Dzeko vuole andar via e Fonseca, uomo di princìpi, chiede giocatori disposti a dare tutto per la squadra, nel rispetto di ruoli e compiti: il rapporto è attualmente compromesso, ma l’esempio, indicato dai più, dell’Atalanta con il Papu non regge: la nuova Roma non è ancora una società strutturata e non ha in casa l’omologo di Dzeko (l’Ilicic di Gomez, per intenderci). E poi se uno scambio del genere si dovesse realizzare a pagarne le conseguenze non sarebbe Dzeko, bensì proprio Fonseca che di fronte alle prime cadute verrebbe accusato di averlo incoraggiato.
Il calcio non ha memoria e coltiva un solo valore, quello del profitto. Del risultato sportivo. Riflessione finale con tanto di incroci rischiosi e possibili effetti collaterali: alla Roma è tornato El Shaarawy, che per caratteristiche occupa in prevalenza la posizione di Mkhitaryan, il quale con il 70% delle presenze e in assenza di un progetto convincente a fine giugno potrebbe svincolarsi.
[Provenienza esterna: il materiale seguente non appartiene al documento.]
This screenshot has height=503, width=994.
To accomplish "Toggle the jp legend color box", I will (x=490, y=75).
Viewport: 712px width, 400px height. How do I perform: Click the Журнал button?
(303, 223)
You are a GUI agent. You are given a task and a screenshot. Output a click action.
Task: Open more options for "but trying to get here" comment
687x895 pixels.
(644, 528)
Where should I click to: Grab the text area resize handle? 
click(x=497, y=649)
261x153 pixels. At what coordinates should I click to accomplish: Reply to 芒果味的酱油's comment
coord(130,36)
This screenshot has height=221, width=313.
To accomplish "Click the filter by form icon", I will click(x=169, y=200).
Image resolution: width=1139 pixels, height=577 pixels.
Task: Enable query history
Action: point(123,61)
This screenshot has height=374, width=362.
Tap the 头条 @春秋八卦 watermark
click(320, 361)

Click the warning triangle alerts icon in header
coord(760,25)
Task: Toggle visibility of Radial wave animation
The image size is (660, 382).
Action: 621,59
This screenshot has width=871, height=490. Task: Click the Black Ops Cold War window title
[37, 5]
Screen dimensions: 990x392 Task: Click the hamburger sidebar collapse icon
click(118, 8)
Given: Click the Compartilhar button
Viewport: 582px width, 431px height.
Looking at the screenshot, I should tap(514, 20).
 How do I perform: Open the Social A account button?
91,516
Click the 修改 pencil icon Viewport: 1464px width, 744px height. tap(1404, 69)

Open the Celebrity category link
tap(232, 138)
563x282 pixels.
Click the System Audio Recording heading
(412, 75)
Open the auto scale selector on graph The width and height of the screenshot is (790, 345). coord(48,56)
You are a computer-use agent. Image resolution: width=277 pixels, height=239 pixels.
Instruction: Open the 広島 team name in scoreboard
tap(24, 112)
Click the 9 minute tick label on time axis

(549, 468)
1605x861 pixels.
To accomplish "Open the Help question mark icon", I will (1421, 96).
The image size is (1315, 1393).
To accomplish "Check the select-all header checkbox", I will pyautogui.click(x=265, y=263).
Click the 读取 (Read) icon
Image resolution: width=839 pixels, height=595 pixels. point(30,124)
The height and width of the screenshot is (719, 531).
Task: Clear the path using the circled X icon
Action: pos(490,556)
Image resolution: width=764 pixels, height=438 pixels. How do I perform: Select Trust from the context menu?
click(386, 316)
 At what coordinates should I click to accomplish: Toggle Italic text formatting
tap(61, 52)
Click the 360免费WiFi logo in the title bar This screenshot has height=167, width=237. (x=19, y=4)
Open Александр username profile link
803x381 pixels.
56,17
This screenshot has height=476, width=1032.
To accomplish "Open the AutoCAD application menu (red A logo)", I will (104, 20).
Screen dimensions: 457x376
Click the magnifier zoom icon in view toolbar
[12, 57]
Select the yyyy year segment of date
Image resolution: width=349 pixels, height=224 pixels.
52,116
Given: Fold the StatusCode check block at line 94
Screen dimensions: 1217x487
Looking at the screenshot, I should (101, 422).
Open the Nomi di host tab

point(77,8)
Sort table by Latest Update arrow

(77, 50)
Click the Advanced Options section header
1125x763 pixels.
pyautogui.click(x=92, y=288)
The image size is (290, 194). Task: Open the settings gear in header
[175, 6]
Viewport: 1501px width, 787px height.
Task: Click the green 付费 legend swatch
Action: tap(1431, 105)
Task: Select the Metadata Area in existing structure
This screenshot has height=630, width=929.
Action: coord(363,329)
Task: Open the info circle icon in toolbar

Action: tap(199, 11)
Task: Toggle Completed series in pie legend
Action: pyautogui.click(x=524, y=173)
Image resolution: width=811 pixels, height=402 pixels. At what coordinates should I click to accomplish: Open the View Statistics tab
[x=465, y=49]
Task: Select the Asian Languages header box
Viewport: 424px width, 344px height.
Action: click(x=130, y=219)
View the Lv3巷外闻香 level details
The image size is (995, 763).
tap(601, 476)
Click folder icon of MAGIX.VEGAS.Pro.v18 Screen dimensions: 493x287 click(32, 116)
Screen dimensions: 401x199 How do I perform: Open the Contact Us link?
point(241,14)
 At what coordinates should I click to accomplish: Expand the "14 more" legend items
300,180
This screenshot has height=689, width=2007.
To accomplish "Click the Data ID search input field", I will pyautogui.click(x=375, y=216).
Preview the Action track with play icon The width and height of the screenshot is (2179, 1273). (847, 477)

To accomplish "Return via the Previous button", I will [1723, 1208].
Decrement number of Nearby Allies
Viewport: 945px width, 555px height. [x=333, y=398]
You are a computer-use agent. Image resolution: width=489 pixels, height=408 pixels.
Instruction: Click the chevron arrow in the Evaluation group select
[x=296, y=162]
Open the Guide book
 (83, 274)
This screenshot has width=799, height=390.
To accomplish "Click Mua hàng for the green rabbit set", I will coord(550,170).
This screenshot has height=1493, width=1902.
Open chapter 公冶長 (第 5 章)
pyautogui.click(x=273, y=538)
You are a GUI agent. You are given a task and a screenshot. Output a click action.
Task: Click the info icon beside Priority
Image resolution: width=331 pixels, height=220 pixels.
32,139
L’affollamento sulla trequarti costringerebbe inoltre Pellegrini, che ama muoversi tra le linee, ad arretrare: non gradirebbe. Sanchez è un surrogato di Pedro e tra pochi mesi rientrerà Zaniolo. Sempre lì: sul centrodestra. Alla fine Diana Murphy accettò la proposta indecente di John Gage. Ma si divertì di più lui.